LCM, GCD, and prime factorisation: the toolkit and when to deploy each
Three tools sit at the centre of Number Properties. Prime factorisation is the substrate; least common multiple (LCM) and greatest common divisor (GCD) are the two products of that substrate. The mistake most candidates make is reaching for LCM by default because it was taught first. In a "must be a divisor of both A and B" question, the answer is a divisor of the GCD, not a multiple of the LCM. The reverse is also true.
When LCM is the right tool
LCM is the right tool when the stem asks when two cycles align, what is the smallest number that is a multiple of two given numbers, or what is the next shared multiple above a threshold. The classical alignment story is a clock problem where a chime sounds every 12 minutes and a bell every 18 minutes: the next time they coincide, you compute LCM(12, 18) = 36 minutes. The GMAT Focus rarely frames it as a clock; it usually says "if event A repeats every m units and event B every n units, what is the smallest interval after time t at which both occur again?" In every variant, the engine is LCM.
When GCD is the right tool
GCD is the right tool when the stem asks what is the largest integer that divides both, how many equal groups can be formed, or how many items can be packed into the largest possible same-size batches without remainder. A stem such as "what is the largest number of objects that can be distributed equally among 24, 36, and 60 containers?" routes to GCD. The trap answer is the LCM, which would correspond to "smallest number divisible by all three"; the LCM would give 360, but the question asked for divisor behaviour, so the answer is 12. In my experience this single swap between LCM and GCD is responsible for more Number Properties errors than any other.
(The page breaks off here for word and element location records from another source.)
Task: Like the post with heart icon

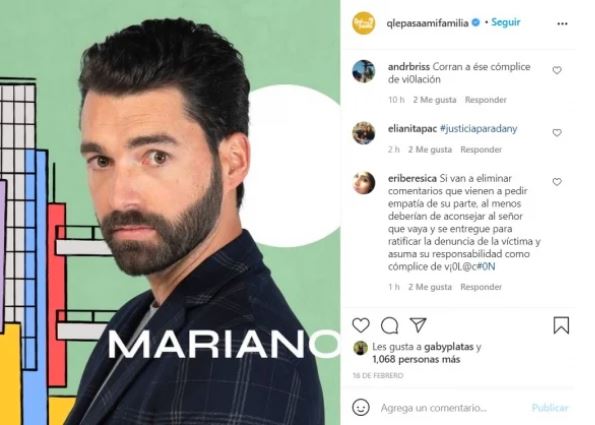Action: tap(360, 325)
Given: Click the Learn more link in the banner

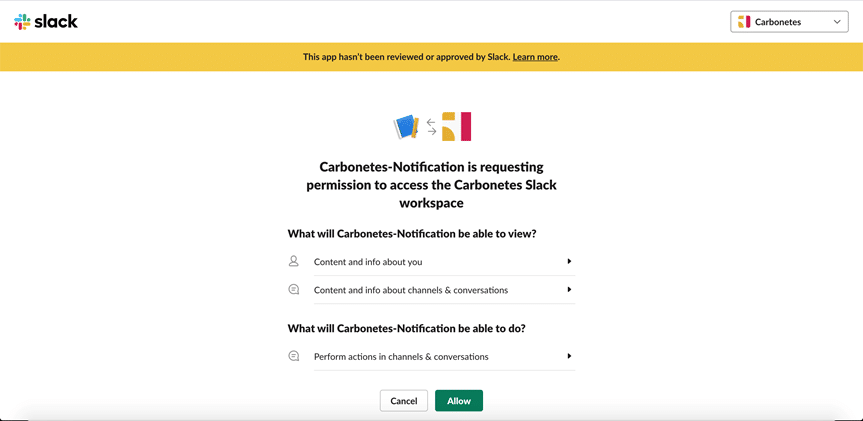Looking at the screenshot, I should [x=535, y=57].
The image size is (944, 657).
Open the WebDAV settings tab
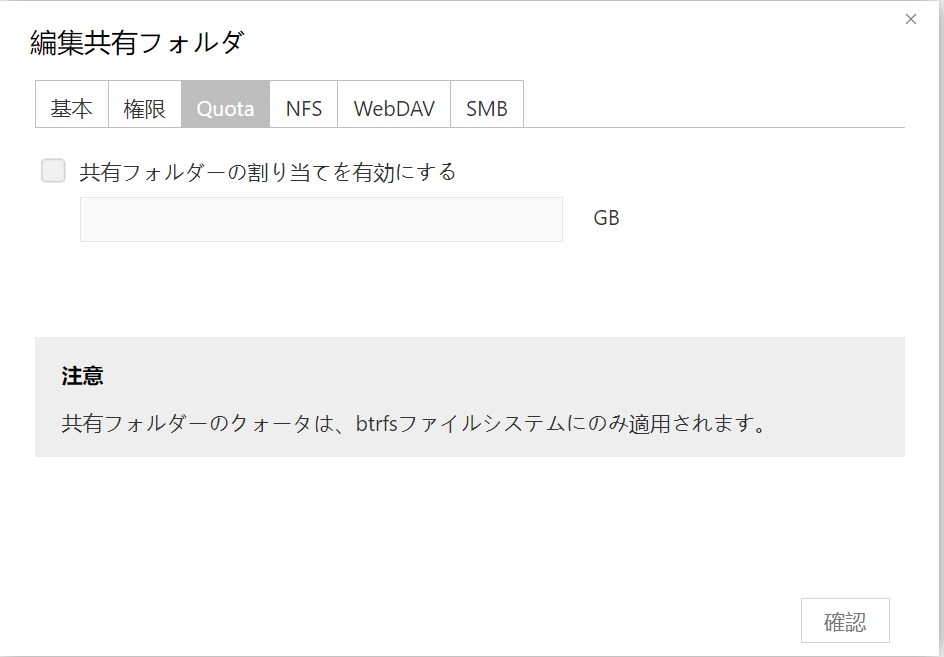(394, 108)
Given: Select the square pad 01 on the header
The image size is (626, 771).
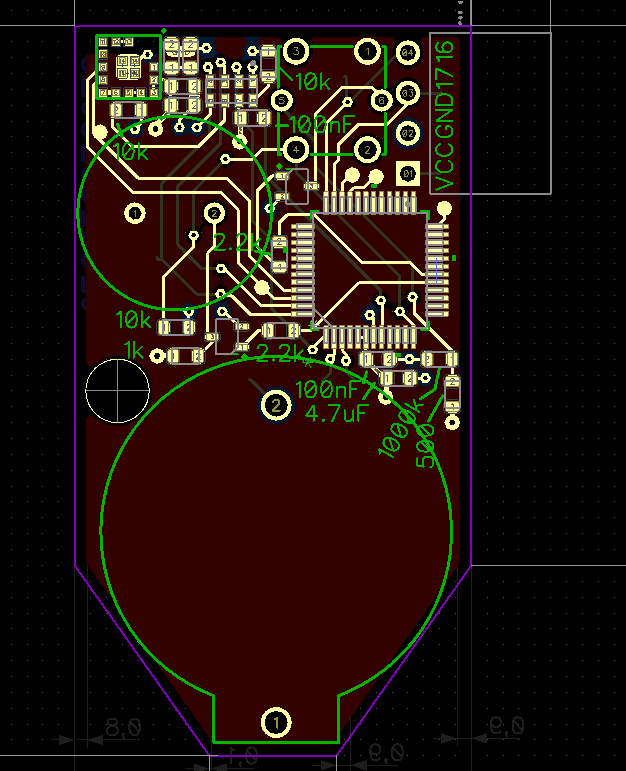Looking at the screenshot, I should (408, 174).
When prime factorisation is the right tool
Prime factorisation is the right tool when the question asks how many divisors, whether a number is a perfect square, or what the exponent pattern of a number looks like. A number written as 2^a × 3^b × 5^c has (a+1)(b+1)(c+1) divisors. A number is a perfect square if and only if every exponent in its prime factorisation is even. These two results are tested in roughly one in five Number Properties items on the GMAT Focus. The trap answer is usually obtained by treating the exponents themselves as the count of divisors, which under-counts by exactly one per prime factor.
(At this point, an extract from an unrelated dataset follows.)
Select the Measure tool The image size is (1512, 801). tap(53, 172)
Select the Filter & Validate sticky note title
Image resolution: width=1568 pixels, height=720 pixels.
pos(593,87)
Remainders: modular arithmetic dressed in plain English
Remainder questions are modular arithmetic wearing a business suit. The stem is often phrased in terms of a leftover, a position, a sequence cycle, or a last digit. The core skill is the same: when dividing by n, only the remainder matters, and any two numbers with the same remainder mod n are interchangeable in a problem that asks for the next value in a sequence.
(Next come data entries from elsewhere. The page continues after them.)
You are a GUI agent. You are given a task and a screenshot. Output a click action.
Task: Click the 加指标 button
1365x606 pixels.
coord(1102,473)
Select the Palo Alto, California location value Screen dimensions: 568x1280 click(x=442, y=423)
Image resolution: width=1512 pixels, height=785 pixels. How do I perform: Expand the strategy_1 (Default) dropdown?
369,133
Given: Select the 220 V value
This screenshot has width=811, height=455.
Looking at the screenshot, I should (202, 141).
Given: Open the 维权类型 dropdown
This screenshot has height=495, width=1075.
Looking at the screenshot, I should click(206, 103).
The standard mod-n toolkit
Five identities cover about 90% of remainder items on the GMAT Focus. (a + b) mod n = ((a mod n) + (b mod n)) mod n. The same identity holds for subtraction and multiplication. If a ≡ b (mod n) and c ≡ d (mod n), then a + c ≡ b + d (mod n) and ac ≡ bd (mod n). Powers cycle: a^k mod n is found by repeated reduction, not by carrying the full power through. If a is divisible by n, then a ≡ 0 (mod n), and any multiple of a is also divisible by n. The negative remainder is normalised by adding n: a ≡ b (mod n) means a - b is a multiple of n, even if a < b.
Worked example. Stem: "When the positive integer n is divided by 7, the remainder is 5. What is the remainder when 3n is divided by 7?" Apply identity (a × b) mod n: 3 × 5 = 15, 15 mod 7 = 1. Answer is 1. The trap answer is 15, the trap answer 5 (forgetting the multiplier), and the trap answer 4 (15 - 11 by mistake). All three are common; the modular identity route eliminates them in 10 seconds.